EXERCISE INSTRUCTIONS >>
1. Return the passage of the DSI bridge discussion from "We might have" to "DSI driver instead.", copied word for word.
2. Continue the DSI bridge discussion, picking up after its last sentence.

EXCERPTED PASSAGE >>
============

It was later expanded to also cover probe order and make sure a supplier would probe before its consumer, effectively making EPROBE_DEFER obsolete.
The second part is still fairly new, but I think we can solve this by adding a device link between the DSI host and whatever is at the end of the OF-Graph endpoint.
As a follow on, bridge devices can support burst mode (eg TI's SN65DSI83 that's just been merged), so it needs to know the desired panel timings for the output side of the bridge, but the DSI link timings to set up the bridge's PLL. What's the correct way for signalling that? drm_crtc_state->adjusted_mode vs drm_crtc_state->mode? Except mode is userspace's request, not what has been validated/updated by the panel/bridge.
adjusted_mode is also a bit of a hack, it solves very specific issues, and its design assumes a single encoder in the chain with no extra bridges. We should instead add modes to the bridge state, and negotiate modes along the pipeline the same way we negotiate formats.
So as I understand it we already have format negotiation between bridges via atomic_get_output_bus_fmts and atomic_get_input_bus_fmts, so is it possible to extend that to modes? Are you thinking bridge state that is owned by the framework, or by the individual bridge drivers?
atomic_check is made for that. I guess we could improve its call sequence to each time a mode is modified along the bridge list we restart the sequence until all components agree (or reject it entirely if they can't), but I don't really see why we would need yet another hook.
Why do all nodes in the bridge list need to agree? Adjacent nodes need to agree, but they then also need to retain that agreed timing somewhere.
We might have mutually exclusive requirements though? Let's use the example of the VC4 HDMI driver that can't have odd horizontal timings, and assume it's a constraint of our DSI driver instead.
Then, we have a DSI->LVDS bridge, a LVDS->RGB bridge and a panel (which is a bit ridiculous, but whatever). If the LVDS->RGB bridge can't have even horizontal timings, then you just can't display it, even though they are not adjacent (unless the bridge in the middle can modify the timings between the input and output, but that's not always possible).
Similarly, if for the RGB panel we need to increase a bit some timings to accommodate for a larger pixel clock and end up above what the DSI host can provide, we're also done.

============

ENTRIES >>
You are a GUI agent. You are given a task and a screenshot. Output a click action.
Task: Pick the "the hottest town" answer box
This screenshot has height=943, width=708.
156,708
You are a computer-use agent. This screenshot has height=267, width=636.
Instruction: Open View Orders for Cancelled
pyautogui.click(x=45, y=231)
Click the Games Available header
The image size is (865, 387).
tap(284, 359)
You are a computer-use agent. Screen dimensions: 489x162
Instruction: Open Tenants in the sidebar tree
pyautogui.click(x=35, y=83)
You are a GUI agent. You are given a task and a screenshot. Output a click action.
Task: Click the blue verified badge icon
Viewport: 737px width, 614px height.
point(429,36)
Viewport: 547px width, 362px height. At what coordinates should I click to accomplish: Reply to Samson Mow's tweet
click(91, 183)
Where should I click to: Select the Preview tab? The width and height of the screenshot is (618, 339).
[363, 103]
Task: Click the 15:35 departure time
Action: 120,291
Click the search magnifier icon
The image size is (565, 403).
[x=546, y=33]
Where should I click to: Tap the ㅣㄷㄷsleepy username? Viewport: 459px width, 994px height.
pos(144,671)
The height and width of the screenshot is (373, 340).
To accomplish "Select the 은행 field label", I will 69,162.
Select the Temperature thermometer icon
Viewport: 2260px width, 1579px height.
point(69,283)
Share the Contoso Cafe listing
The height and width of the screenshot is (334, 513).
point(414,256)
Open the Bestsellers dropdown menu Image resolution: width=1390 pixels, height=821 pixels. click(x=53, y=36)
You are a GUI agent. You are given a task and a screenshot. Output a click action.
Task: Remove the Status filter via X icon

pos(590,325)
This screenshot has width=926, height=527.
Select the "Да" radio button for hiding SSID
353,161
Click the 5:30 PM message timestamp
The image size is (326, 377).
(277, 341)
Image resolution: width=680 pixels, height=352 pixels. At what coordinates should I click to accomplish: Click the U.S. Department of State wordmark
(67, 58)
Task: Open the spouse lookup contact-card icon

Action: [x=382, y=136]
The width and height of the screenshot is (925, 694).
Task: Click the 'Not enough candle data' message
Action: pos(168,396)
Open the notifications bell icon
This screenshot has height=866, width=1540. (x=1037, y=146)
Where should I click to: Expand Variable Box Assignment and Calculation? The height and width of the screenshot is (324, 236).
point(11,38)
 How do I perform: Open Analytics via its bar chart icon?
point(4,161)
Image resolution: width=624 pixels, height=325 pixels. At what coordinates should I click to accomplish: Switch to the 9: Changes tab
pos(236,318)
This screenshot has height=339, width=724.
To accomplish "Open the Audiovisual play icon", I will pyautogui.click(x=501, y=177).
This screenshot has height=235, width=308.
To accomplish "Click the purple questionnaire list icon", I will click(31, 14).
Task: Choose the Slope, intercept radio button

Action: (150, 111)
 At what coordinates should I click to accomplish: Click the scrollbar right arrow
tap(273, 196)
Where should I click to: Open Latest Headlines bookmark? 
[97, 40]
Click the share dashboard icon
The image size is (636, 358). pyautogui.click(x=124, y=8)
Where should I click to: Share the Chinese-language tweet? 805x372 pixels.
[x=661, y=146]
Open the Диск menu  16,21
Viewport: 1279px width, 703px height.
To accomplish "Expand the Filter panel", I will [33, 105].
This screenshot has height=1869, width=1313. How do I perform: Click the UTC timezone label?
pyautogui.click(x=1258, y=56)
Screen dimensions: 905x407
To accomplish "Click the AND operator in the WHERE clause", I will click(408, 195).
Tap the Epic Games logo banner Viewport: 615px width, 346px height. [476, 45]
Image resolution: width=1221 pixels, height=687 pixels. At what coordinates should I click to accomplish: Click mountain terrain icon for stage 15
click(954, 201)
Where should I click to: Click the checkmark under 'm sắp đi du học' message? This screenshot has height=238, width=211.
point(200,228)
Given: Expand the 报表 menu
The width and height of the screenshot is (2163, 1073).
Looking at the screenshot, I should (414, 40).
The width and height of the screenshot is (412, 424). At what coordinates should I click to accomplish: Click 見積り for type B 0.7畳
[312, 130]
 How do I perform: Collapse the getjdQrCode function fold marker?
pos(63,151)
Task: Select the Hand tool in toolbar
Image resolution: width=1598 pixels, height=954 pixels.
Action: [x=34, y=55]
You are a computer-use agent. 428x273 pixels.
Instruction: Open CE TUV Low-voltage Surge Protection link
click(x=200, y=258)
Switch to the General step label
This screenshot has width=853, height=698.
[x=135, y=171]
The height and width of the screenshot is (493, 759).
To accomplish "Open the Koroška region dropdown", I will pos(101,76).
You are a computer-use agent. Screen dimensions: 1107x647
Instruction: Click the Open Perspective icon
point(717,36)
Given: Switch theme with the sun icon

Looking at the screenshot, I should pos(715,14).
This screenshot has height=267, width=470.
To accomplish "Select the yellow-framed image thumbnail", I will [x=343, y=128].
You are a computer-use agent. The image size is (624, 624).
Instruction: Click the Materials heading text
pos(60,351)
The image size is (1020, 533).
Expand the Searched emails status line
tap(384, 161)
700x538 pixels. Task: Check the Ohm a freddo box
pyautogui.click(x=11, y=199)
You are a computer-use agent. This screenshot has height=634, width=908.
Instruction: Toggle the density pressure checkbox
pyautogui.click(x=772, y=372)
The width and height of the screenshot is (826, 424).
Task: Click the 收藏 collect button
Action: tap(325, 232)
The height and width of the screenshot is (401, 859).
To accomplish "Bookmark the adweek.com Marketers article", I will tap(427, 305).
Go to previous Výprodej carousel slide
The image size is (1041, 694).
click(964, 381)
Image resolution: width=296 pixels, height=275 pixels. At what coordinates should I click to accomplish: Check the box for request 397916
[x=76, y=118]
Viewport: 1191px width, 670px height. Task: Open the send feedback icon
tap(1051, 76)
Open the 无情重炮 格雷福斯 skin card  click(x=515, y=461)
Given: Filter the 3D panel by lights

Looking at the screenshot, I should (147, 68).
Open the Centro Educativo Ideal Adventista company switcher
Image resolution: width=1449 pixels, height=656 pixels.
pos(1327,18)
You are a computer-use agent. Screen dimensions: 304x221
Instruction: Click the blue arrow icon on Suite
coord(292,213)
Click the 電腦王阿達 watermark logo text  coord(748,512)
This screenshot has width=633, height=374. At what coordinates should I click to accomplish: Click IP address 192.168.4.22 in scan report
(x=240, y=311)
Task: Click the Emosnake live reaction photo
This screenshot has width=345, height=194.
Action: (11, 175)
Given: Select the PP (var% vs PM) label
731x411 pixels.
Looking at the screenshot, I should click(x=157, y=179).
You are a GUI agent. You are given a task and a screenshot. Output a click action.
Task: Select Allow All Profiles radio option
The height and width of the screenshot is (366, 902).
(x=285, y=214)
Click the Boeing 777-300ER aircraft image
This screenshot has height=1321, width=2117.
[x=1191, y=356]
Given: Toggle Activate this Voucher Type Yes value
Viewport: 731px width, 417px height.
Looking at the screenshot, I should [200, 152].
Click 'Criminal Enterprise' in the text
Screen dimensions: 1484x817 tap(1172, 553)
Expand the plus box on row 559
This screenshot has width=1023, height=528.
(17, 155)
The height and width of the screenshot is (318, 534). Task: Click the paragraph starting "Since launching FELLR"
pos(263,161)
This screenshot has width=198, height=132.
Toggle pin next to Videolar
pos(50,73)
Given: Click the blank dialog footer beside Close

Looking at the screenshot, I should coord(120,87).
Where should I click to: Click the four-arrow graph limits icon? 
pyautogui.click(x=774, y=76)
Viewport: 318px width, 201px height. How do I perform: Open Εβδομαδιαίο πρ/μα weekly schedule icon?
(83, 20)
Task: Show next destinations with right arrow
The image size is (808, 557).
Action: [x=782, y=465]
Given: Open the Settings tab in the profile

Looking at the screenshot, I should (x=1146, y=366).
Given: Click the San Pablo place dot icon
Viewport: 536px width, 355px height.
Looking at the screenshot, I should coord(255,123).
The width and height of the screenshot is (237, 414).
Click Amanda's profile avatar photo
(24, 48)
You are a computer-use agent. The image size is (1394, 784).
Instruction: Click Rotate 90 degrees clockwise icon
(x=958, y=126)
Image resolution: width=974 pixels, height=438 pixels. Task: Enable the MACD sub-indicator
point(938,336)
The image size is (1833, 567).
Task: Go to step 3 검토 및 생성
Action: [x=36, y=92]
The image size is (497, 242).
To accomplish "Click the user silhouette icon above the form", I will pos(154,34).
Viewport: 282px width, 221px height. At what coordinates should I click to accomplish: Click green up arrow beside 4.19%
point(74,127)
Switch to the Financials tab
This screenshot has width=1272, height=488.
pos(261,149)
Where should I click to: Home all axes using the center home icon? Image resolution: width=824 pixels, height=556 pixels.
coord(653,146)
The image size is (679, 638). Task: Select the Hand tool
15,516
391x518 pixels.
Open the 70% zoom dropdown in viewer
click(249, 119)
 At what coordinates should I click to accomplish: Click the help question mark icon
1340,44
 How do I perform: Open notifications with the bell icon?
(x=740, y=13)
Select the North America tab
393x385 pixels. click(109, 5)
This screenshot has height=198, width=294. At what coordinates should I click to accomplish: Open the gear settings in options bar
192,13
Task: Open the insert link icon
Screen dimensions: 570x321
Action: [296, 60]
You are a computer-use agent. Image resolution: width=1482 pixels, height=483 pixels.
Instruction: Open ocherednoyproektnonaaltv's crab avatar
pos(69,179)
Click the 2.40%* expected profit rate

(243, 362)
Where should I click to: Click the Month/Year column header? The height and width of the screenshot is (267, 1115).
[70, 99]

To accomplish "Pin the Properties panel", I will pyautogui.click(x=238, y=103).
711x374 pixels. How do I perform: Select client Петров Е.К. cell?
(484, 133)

============

PER-TASK ANSWERS >>
1.
We might have mutually exclusive requirements though? Let's use the example of the VC4 HDMI driver that can't have odd horizontal timings, and assume it's a constraint of our DSI driver instead.

2.
Taking SN65DSI8[3|4|5] as an example, it supports burst mode, and the DSI frequency and timings are permitted to be different from that which it uses on the LVDS side. The LVDS panel and LVDS side of DSI83 need to agree over the format, and the DSI host and DSI side of DSI83 need to agree, but they may be two different timings. Register 0x0B (DSI_CLK_DIVIDER & REFCLK_MULTIPLIER) allows you to configure the LVDS rate compared to the DSI rate (the driver currently goes for 1:1), and registers 0x20 to 0x34 allow you to set the number of active pixel and blanking on the LVDS side (again currently just copied across).
The way I'm seeing burst mode as having been interpreted at present is that it's largely just a flag to say "drop to LP mode between lines". The timing that needs to be passed to the crtc is therefore going to be based on the DSI link rate (converted to pixels) with increased blanking periods.
I guess there are similarities with Media Controller and V4L2 here. A typical chain there could be: sensor -> scaler -> crop -> CSI-2 receiver. The format on each of those links may be different, but the chain as a whole needs to be valid. Media Controller largely relies on userspace to configure all links, but with a DRM chain that isn't really an option as it's expected that the display chain configures itself.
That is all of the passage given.